Conversation With A Taxi Driver

It's one of those times again. that of regression and self evalulation,
something i detest but yet help pushes you ahead to another level of
maturity. *sighs* if only i could change...

while serving yet another ns obligation, an encounter suddenly
brought back a certain reminder; a reminder of how shallow i still am.
i know that i'm shallow. to know that is a good thing right? haha.
but somehow i feel that my will is not strong enough to rid myself
completely off this "weakness" i hate so much. many a times
overwhelmed by the surface and not looking beyond it immediately
annoys me to a great extent. is my sub conscience that shallow and
immature? maybe it's just me being over sensitive, but doesnt mean
that i have to like that feeling, right?

================================

SET OF TASKS
[1] Decide whether each statement below agrees with the passage given. Answer yes or no for each, and quote the deciding words of the passage.
(a) The writer claims not to know that they are shallow.
(b) The encounter took place while the writer was serving an ns obligation.
(c) The writer enjoys the process of self evaluation.
[2] According to the passage given, what was the reminder that the encounter brought back?
[3] From the passage given, quote the text between "while serving yet" and "thing right? haha.", inclusive.
The lines that follow this passage are not needed for anything here.

STORED DATA
================================

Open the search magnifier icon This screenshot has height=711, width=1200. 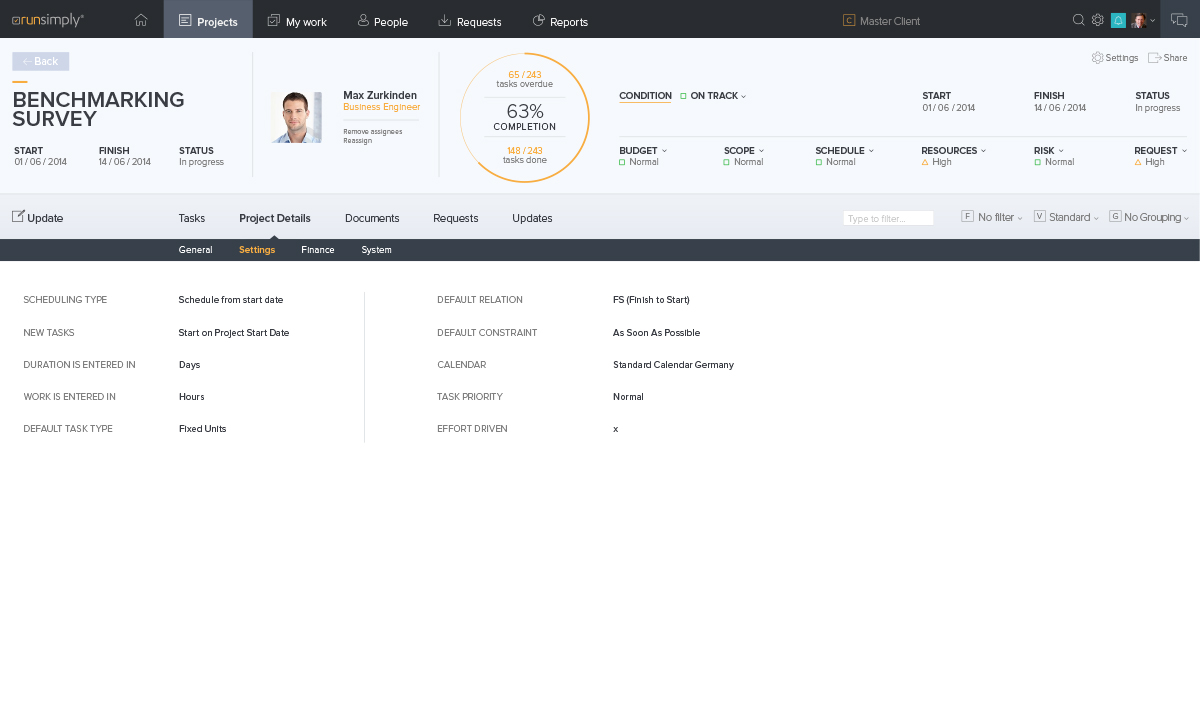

================================

SOLUTIONS BELOW
[1]
(a) No: "i know that i'm shallow."
(b) Yes: "while serving yet another ns obligation, an encounter suddenly brought back a certain reminder"
(c) No: "that of regression and self evalulation, something i detest"

[2] It was a reminder of how shallow the writer still is.

[3]
while serving yet another ns obligation, an encounter suddenly
brought back a certain reminder; a reminder of how shallow i still am.
i know that i'm shallow. to know that is a good thing right? haha.